No mundo dos automóveis clássicos, poucos nomes despertam tanta atenção quanto o Ferrari 250 GTO. Fabricado em tiragem minúscula - apenas 36 exemplares entre 1962 e 1964 -, ele é apontado por muitos como o Ferrari mais desejado de todos os tempos.
Dentro desse grupo extremamente raro, um chassi se sobressai sem margem para dúvidas: o 3729GT, conhecido como Bianco Speciale. Este Ferrari 250 GTO é o único que saiu de fábrica pintado de branco e será leiloado em janeiro de 2026, durante o Mecum Kissimmee, um dos maiores palcos globais para carros de coleção.

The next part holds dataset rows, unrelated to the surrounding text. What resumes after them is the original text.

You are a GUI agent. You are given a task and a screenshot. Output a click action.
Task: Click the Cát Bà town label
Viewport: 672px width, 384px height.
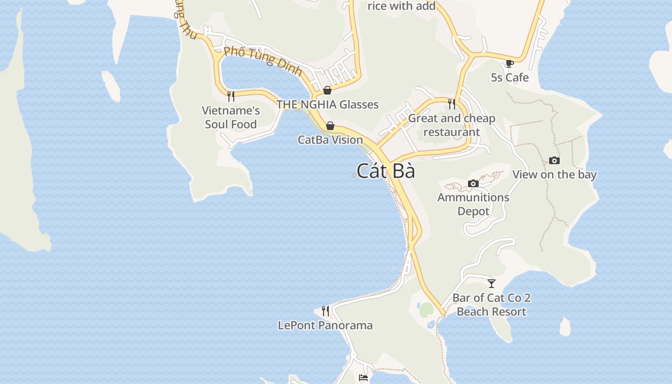point(386,171)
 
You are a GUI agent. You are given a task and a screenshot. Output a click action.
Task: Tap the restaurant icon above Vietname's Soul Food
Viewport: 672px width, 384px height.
point(231,96)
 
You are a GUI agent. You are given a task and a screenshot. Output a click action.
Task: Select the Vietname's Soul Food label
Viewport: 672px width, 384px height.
point(231,118)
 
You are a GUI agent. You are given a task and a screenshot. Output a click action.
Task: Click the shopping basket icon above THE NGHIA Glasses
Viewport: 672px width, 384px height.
point(327,90)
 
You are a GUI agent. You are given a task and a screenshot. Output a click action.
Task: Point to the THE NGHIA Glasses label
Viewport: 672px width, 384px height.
point(327,105)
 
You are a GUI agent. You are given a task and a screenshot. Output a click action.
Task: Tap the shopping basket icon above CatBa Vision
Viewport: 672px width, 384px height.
point(330,126)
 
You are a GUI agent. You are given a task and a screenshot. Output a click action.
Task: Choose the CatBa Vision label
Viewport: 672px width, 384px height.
point(330,140)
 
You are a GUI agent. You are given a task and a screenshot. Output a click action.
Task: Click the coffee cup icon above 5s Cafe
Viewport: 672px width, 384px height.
point(510,63)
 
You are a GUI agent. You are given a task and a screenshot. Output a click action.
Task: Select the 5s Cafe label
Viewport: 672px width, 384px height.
point(510,77)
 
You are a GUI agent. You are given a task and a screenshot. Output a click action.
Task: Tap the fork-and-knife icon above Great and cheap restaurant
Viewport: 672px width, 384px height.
point(452,104)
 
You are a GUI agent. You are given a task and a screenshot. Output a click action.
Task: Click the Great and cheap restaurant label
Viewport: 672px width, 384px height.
point(452,125)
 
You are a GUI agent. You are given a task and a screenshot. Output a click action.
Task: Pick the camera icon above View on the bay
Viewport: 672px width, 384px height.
point(554,160)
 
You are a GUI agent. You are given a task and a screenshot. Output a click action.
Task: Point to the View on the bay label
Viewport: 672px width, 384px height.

Leilão no Mecum Kissimmee 2026 e expectativa de preço
De acordo com o que foi divulgado pela casa de leilões, trata-se de um pedido especial aprovado internamente - algo muito incomum na Ferrari daquele período. A expectativa em torno do valor final é alta e pode passar de 70 milhões de dólares (cerca de 60 milhões de euros à taxa de câmbio atual), embora não exista qualquer estimativa oficial.
A encomenda especial em branco do Bianco Speciale
O carro foi encomendado novo pelo britânico John Coombs, dono de uma equipe de competição bem-sucedida e também concessionário Jaguar. Este 250 GTO ficou pronto em 7 de maio de 1962 e foi enviado à Scaglietti para receber a carroceria desenhada por Giotto Bizzarrini.
A opção pelo branco teria exigido autorizações internas tratadas com discrição. No processo - segundo a documentação histórica citada pela leiloeira -, a atuação de Alfredo Reali, responsável por solicitações especiais de clientes influentes, teria sido decisiva.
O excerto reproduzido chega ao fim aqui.